Omessa ammissione della prova testimoniale e vizio di motivazione nella quantificazione della somma mutuata (Cass. civ. Sez. 2 n. 19994 del 15.06.2026)
Principi di diritto (Massima)
La mancata ammissione di un mezzo istruttorio, quale la prova testimoniale o per interpello, si traduce in un vizio della sentenza quando il giudice pone a fondamento della propria decisione l’inosservanza dell’onere probatorio ex art. 2697 c.c., benché la parte si sia offerta di adempierlo. Il vizio di motivazione per omessa ammissione della prova è denunciabile per cassazione se la prova non ammessa è idonea a dimostrare circostanze tali da invalidare, con giudizio di certezza e non di mera probabilità, l’efficacia delle altre risultanze istruttorie che hanno determinato il convincimento del giudice di merito. La motivazione è affetta da contraddittorietà insanabile e viola il “minimo costituzionale” quando il giudice rigetta la domanda ritenendola non provata dopo aver respinto una richiesta non inammissibile di prova.
Il Fatto
La ricorrente otteneva un decreto ingiuntivo per la restituzione di una somma di denaro data a mutuo. Il debitore proponeva opposizione, contestando la causale della dazione e l’ammontare del credito. Il Tribunale rigettava l’opposizione, ma la Corte d’appello, in parziale riforma, riduceva la somma dovuta, ritenendo non provata la misura del credito vantato e omettendo di ammettere le prove orali reiterate dall’attrice.
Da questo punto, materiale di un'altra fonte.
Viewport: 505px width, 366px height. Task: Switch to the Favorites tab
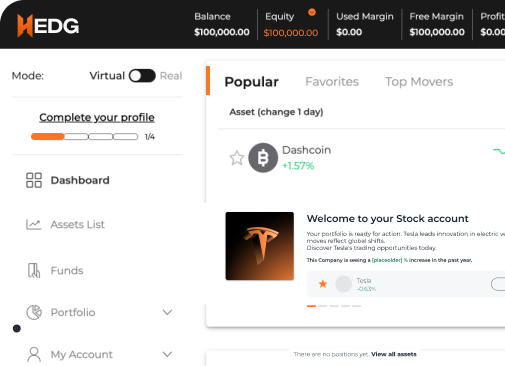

La Motivazione della Corte
La Corte di cassazione ha affrontato in via pregiudiziale il motivo relativo al valore probatorio dei messaggi, rilevando che la censura sulla quantificazione si traduceva in una richiesta di rivalutazione delle prove documentali, preclusa in sede di legittimità. Tuttavia, ha ritenuto incongrua la giustificazione addotta dalla Corte territoriale per escludere l’ammissione della prova testimoniale e per interpello, reiterata in grado di appello.
Il giudice di merito aveva negato che dai documenti risultasse riconosciuto l’ammontare della somma ricevuta in prestito, ma aveva comunque rigettato la prova orale ritenendola superflua. La Corte ha osservato che, in tale contesto, la prova orale volta a dimostrare la misura delle somme ricevute sarebbe stata dirimente, poiché la decisione sulla quantificazione si fondava esclusivamente sulle ammissioni dell’opponente.
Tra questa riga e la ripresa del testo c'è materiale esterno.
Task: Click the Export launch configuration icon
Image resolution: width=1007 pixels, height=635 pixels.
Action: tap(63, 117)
Richiamando il principio secondo cui la mancata ammissione di un mezzo istruttorio integra un vizio della sentenza quando il giudice fonda la decisione sull’inosservanza dell’onere probatorio, la Corte ha evidenziato che il rigetto della prova era stato privo di motivazione e inficiato da logica incoerenza. I capitoli di prova concernevano elementi fattuali oggettivi, astrattamente idonei a dimostrare la fondatezza della pretesa nella misura indicata dalla mutuante.
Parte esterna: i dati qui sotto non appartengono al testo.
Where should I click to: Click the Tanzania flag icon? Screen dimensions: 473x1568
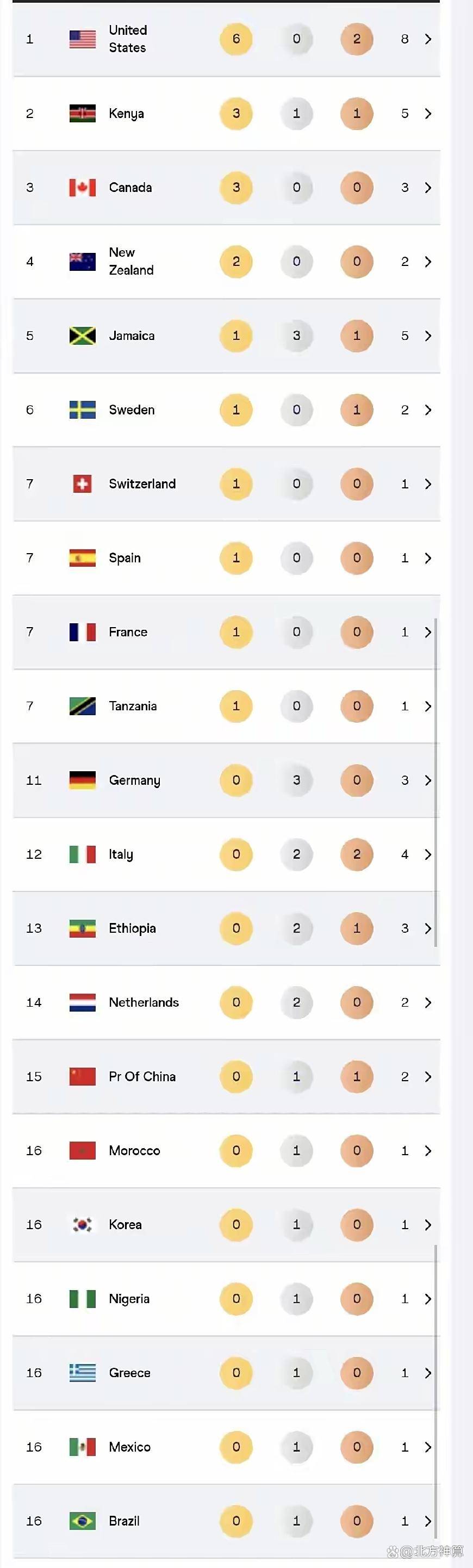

La motivazione è stata ritenuta affetta da contraddittorietà insanabile, perché la Corte d’appello avrebbe dovuto valutare l’ammissione della prova orale dopo aver escluso che dai documenti emergesse l’entità del credito. La sentenza è stata quindi cassata con rinvio, restando assorbiti i motivi sulle spese e sulla pretesa ultrapetizione.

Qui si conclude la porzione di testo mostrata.